Posted 04/09/2013
Efforts by the Hawai`i County Council to outlaw aerial hunting of mouflon and sheep on Mauna Kea have been struck down by U.S. District Judge J. Michael Seabright.
Following a short hearing in Seabright’s courtroom on April 8, he issued an order that will protect the state of Hawai`i and any of its contractors from prosecution by the county for violation of the ordinance adopted last year and intended to stop the aerial shoots.
Seabright found that a court-sanctioned agreement in 1998, specifying state actions to comply with an order to protect the endangered palila bird (Loxiodes bailleui), gave the state immunity against any efforts by county prosecutors to enforce the ordinance or a state law that prohibits shooting wildlife in flight — a law that, in its 20 years of existence, has never been enforced.
David Henkin, the Earthjustice attorney representing the plaintiffs in the original lawsuit — the Hawai`i Chapter of the Sierra Club, the Hawai`i Audubon Society, and the National Audubon Society — stated in a news release: “We reached a court-ordered agreement with DLNR in 1998 that a minimum of two aerial hunts per year were needed if we were to have any chance of removing sheep and goats from Mauna Kea.
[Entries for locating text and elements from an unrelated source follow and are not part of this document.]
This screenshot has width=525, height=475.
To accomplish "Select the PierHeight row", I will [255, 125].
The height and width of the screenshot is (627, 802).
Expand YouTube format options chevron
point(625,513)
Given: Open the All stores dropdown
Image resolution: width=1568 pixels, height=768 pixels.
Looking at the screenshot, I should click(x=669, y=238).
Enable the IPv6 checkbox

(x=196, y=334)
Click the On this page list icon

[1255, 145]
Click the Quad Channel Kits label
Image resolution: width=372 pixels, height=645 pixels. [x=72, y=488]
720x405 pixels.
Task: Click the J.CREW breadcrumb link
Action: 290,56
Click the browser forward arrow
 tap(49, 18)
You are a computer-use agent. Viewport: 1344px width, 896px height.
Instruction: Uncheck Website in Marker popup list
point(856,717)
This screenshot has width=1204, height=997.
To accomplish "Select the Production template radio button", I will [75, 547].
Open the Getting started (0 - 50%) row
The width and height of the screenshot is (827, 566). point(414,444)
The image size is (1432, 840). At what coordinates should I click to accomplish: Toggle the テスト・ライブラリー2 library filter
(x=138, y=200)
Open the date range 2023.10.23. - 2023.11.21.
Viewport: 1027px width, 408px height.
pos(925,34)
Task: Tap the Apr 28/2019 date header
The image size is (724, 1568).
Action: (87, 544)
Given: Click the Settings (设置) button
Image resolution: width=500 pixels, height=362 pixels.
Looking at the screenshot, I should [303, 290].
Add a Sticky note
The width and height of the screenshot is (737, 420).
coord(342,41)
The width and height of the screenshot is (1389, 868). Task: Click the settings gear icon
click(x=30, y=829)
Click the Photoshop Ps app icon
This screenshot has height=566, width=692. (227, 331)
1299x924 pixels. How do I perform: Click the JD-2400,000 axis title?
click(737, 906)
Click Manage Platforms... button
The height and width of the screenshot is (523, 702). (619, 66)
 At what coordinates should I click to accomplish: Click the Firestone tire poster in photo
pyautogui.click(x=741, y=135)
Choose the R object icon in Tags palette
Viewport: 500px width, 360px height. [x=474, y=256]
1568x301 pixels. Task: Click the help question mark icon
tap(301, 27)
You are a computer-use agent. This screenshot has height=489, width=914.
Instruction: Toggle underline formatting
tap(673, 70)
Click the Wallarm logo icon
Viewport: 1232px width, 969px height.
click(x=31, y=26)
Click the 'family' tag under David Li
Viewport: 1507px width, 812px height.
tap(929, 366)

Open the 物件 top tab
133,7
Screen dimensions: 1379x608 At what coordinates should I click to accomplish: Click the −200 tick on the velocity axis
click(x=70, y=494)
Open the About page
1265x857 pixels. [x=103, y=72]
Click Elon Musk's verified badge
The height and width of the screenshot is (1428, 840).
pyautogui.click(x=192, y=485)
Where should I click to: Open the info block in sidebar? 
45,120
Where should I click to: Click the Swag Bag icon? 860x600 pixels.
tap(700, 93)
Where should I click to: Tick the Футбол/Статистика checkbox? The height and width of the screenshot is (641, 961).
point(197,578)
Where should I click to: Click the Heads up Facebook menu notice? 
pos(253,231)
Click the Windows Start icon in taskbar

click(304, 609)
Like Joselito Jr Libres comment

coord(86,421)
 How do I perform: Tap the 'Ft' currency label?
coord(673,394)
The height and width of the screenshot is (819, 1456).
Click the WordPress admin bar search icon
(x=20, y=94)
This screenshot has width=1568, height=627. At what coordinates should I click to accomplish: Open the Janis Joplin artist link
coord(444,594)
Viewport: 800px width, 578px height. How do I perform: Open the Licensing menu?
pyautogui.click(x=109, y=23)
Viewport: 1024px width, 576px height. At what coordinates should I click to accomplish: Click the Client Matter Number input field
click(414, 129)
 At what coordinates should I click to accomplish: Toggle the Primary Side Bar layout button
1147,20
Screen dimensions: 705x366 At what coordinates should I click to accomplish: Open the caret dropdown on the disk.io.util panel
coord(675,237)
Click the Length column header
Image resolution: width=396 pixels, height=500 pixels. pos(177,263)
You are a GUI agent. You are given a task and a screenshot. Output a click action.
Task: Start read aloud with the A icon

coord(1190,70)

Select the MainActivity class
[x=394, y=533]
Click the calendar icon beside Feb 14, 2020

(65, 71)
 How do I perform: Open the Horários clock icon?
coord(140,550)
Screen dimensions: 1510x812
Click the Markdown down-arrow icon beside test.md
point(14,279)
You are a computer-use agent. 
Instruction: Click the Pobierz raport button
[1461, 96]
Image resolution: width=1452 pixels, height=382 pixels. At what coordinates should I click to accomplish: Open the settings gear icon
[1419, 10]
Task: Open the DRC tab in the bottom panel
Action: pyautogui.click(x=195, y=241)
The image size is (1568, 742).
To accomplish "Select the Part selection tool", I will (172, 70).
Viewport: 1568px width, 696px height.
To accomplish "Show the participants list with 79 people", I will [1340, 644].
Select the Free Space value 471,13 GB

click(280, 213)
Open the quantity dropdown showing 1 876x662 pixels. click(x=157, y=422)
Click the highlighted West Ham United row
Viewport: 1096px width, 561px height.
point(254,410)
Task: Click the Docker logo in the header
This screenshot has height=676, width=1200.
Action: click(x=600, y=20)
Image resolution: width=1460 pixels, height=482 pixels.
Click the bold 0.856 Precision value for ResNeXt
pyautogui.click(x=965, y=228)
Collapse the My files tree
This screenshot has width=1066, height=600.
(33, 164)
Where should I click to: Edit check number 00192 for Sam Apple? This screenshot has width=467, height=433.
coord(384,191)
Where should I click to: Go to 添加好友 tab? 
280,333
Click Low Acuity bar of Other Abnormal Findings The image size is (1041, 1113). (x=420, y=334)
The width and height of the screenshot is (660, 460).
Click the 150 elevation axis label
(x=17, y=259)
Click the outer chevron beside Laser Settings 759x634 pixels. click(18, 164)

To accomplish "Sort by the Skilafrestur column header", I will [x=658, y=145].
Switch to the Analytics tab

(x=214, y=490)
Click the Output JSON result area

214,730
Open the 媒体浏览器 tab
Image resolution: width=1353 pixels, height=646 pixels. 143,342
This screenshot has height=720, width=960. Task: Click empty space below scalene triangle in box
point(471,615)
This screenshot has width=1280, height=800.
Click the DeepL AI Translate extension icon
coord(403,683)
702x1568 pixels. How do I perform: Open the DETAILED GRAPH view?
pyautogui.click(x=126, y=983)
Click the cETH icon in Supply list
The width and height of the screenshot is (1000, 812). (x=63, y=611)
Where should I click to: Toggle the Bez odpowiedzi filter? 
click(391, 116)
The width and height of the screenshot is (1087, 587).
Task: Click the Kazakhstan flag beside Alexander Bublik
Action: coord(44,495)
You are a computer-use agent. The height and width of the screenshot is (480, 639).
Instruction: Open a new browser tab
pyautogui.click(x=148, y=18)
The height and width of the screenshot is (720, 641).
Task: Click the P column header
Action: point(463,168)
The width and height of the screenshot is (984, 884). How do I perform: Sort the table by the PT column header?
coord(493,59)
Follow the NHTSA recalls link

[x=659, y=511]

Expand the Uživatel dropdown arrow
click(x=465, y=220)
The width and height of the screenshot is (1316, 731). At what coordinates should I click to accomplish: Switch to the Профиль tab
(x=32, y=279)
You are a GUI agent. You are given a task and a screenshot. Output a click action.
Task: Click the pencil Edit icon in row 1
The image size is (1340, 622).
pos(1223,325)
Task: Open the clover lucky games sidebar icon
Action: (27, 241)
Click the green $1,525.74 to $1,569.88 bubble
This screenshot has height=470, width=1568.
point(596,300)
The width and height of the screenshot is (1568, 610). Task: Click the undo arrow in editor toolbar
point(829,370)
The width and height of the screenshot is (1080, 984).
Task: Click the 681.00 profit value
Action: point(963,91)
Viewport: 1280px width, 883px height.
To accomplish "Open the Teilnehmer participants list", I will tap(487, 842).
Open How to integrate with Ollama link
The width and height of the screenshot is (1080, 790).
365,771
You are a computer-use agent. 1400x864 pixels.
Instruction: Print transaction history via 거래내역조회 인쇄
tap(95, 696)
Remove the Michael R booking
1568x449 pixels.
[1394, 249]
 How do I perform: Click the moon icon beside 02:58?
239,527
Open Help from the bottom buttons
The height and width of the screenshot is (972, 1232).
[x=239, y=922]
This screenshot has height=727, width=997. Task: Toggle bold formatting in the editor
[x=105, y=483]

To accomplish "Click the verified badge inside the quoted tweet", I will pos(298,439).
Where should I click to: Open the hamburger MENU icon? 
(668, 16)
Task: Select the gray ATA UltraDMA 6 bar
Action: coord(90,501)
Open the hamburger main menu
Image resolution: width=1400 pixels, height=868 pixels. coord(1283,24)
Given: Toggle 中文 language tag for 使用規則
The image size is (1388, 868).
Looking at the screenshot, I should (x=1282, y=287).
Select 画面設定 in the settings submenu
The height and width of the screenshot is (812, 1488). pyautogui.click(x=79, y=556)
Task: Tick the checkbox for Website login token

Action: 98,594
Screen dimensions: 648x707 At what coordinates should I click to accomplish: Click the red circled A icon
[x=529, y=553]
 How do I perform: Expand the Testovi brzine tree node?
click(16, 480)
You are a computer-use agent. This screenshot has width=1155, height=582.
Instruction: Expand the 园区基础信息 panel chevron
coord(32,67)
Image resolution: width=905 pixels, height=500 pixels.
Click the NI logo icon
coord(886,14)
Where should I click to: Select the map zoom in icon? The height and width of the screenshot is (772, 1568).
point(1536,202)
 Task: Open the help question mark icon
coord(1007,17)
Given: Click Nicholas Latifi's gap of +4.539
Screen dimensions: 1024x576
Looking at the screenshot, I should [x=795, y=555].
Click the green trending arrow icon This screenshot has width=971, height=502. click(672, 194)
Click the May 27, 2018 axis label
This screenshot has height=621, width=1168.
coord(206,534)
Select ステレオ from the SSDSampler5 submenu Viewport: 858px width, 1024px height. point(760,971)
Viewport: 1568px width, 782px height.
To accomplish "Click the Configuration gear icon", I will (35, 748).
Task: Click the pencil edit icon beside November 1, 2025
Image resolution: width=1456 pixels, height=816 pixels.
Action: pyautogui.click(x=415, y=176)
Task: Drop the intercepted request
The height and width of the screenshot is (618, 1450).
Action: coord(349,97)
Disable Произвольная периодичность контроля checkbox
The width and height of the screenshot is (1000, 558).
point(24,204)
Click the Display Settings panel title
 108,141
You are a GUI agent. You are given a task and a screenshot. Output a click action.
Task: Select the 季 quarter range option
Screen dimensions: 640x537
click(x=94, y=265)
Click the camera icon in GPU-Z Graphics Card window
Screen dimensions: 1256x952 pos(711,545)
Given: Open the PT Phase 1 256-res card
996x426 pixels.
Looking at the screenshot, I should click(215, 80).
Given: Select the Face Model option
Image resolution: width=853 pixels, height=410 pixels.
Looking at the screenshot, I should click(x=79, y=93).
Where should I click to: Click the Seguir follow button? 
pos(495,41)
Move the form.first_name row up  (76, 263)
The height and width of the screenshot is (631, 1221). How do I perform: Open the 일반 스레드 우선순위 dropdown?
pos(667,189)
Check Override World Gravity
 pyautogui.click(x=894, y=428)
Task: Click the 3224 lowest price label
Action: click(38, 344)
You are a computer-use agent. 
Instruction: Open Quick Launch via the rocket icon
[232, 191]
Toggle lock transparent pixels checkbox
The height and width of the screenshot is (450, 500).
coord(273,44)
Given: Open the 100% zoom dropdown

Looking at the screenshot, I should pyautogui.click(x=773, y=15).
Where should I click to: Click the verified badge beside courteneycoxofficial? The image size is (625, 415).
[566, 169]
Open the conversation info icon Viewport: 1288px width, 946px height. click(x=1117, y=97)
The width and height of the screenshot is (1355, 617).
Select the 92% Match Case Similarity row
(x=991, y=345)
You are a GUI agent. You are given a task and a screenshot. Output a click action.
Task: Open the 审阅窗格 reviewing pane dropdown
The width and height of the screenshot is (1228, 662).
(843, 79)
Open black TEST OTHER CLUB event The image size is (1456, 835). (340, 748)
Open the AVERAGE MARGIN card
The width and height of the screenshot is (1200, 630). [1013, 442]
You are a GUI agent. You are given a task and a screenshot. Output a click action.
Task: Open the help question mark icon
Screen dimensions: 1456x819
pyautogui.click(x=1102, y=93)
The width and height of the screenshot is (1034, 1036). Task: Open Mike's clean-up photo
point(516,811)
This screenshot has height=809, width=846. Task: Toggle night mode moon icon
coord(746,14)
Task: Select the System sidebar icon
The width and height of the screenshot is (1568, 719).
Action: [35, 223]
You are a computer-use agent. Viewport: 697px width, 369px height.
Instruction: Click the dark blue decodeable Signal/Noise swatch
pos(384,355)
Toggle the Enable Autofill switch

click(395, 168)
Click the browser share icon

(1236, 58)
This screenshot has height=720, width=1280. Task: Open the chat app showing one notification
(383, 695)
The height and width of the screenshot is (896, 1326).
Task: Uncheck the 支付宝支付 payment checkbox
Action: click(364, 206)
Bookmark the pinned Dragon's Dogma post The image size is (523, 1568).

DLNR should not have suspended those hunts without talking to us and the court first. That decision really set back efforts to save the palila, but hopefully we can get back on track.”
According to the press release, Earthjustice didn’t find out that the state had suspended hunts until February of this year. It then prodded the DLNR to return to court to resolve the issue. The DLNR and Earthjustice jointly asked the court to find that the ordinance did not prohibit the state’s aerial shoots.